A town called 'Silver Lode'

Richard Brody, the film critic at The New Yorker, does a recommendation thing called 'Movie of the Week' at the magazine. On March 4, 2015, he recommended a 1954 movie titled Silver Lode.

Below is the wikipedia plot summary for the movie:

...tells the story of Dan Ballard (John Payne) and Rose Evans (Lizabeth Scott) who are about to be married in the western town of Silver Lode when Marshal Fred McCarty (Dan Duryea) and his deputies ride into town looking for Ballard. McCarty accuses Ballard of having murdered his brother and has come to arrest him. 
At first, the townspeople are on Ballard's side, but gradually they turn against him, especially when they believe that he has killed the town sheriff (Emile Meyer). Ballard tries to prove his innocence and expose McCarty.
The director, Allan Dwan, manages to portray the townspeople as a powerful mob that, despite its best intentions, cannot help being fickle. Although the townspeople pretend to follow the rule of law, there are no doubts that taking justice into their own hands is their preferred route. Initially, when they are on the side of Dan Ballard, they threaten to kill the US Marshal and his deputies; later on, when they turn against Dan, they gleefully (and drunkenly) mobilize to lynch him. They groan in disapproval when the town judge suggests that mob violence may be a bad thing.  That self-righteous communities are prone to develop a disregard for an individual's life emerges cleanly as a axiom.

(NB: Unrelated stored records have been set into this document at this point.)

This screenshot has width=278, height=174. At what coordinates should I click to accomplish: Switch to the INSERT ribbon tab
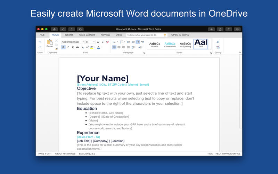coord(69,35)
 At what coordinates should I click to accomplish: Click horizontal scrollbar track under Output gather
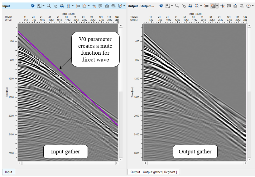(195, 163)
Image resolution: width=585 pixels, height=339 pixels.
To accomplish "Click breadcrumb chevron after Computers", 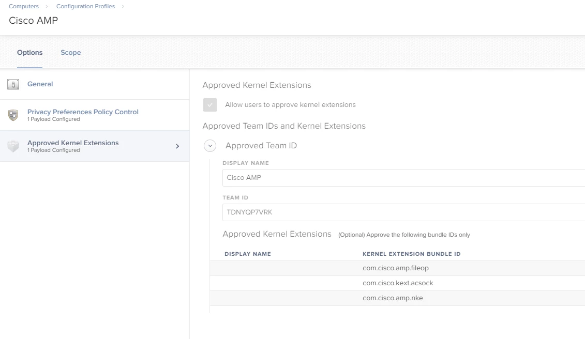I will click(47, 6).
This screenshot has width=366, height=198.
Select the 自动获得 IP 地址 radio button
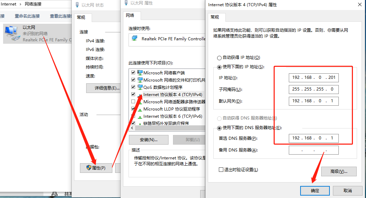click(219, 58)
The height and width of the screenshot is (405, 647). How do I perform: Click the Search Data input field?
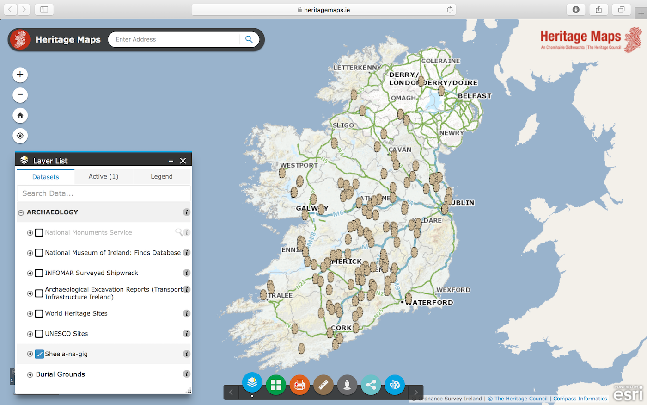tap(103, 193)
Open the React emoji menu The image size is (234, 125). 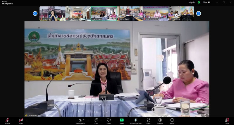point(109,120)
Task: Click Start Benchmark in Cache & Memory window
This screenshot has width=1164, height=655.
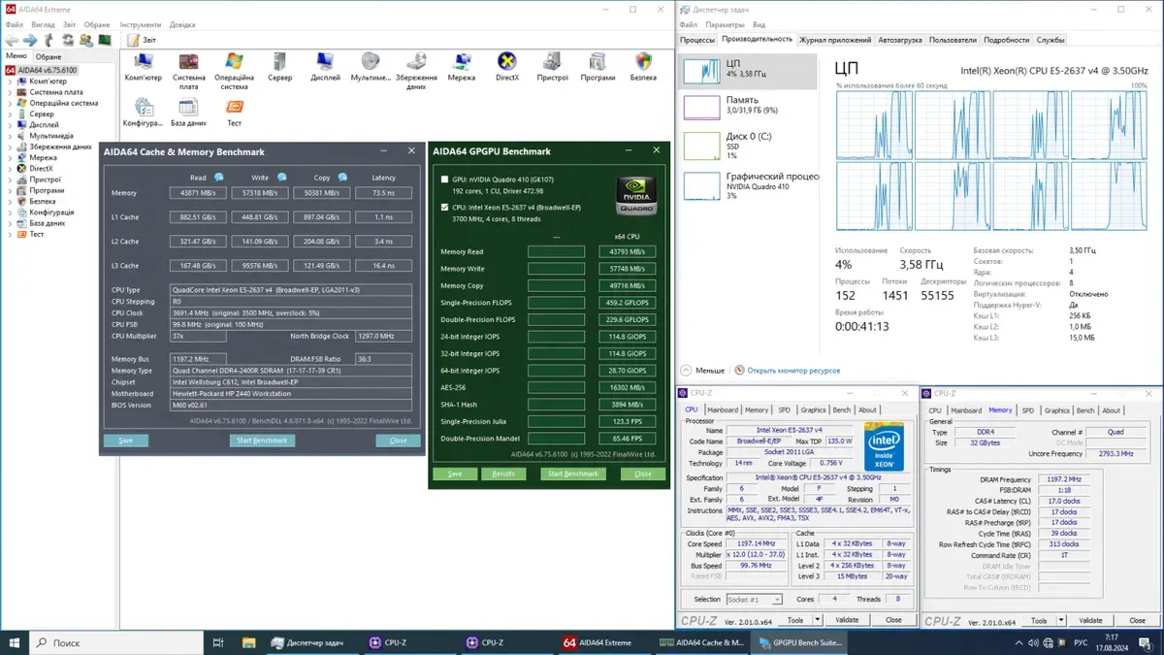Action: click(262, 441)
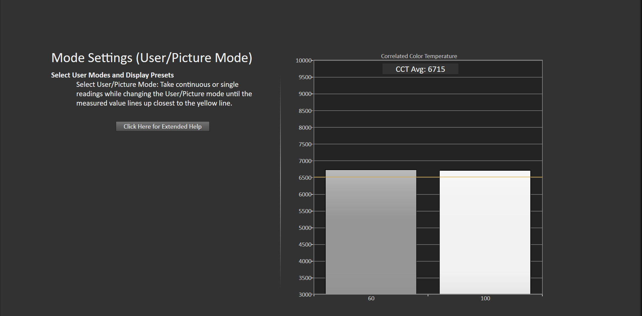Click the 5000 label on the y-axis
The height and width of the screenshot is (316, 642).
point(305,228)
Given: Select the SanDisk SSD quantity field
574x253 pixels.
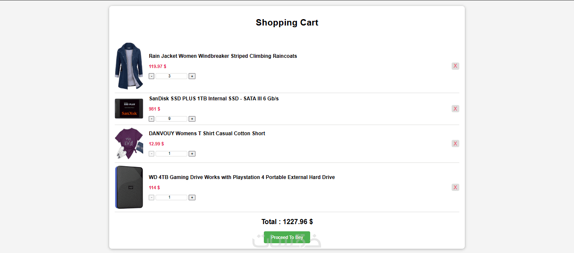Looking at the screenshot, I should pos(171,119).
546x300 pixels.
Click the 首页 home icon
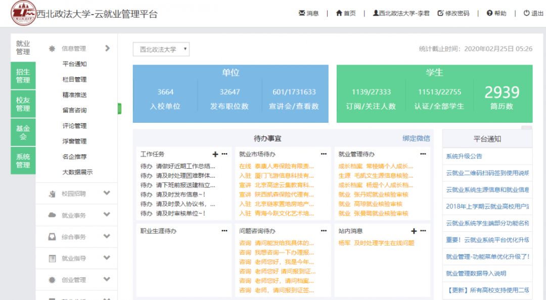coord(338,13)
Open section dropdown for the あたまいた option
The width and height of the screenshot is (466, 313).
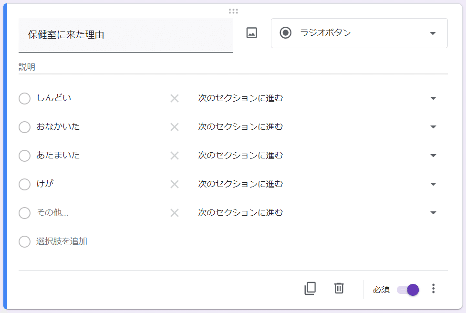click(x=317, y=156)
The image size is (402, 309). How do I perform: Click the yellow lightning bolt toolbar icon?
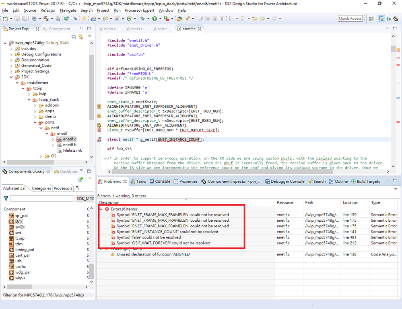point(84,19)
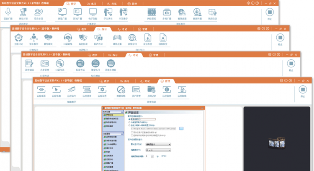This screenshot has height=171, width=314.
Task: Open 试卷编辑 paper editor icon
Action: (29, 64)
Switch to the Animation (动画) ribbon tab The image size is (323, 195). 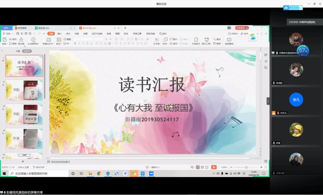point(85,34)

While the whole town is out to lynch Dan, his two lady interests continue to believe in his innocence. One is his betrothed Rose, and the other is the town hussy Dolly, with whom Dan has had some dalliance earlier. Near the end, it becomes clear that only a wire message from a federal department, specifying that McCarty and his goons aren't US Marshals but are in fact wanted criminals, can save Dan from the mob. When the message does not arrive in time, Dolly forces the wire operator to write it anyway, threatening him with revealing his (non-existent) infidelities to his wife. Rose hurries away with the scrap of paper, revealing it to the town judge and the townspeople, thus saving Dan. When the real message, containing content similar to the one Dolly has dictated, arrives, Dolly excitedly runs away with that scrap of paper towards the mob. The movie ends here. But of course we know that Dan is already saved. Dolly has saved him through a lie, but it is Rose who has become the saviour. The truth, in Dolly's hand, is now only a needless repetition. This is the tragedy, we must understand, of indecent girls.

The high point in the movie for me was Dolores Moran, who played the role of Dolly. The reason why she was a high point can probably be made obvious through Dolores' picture below (not from this movie, but gives you an idea of what I'm talking about):
But jaw-dropping beauty aside, Dolores' portrayal of Dolly, the bar-girl in love with Dan Ballard, is near-perfect. Her tragedy always seeps through her seductive gestures, but never subsumes those. She remains a character who is there to be understood for those who care to look beyond the sex appeal.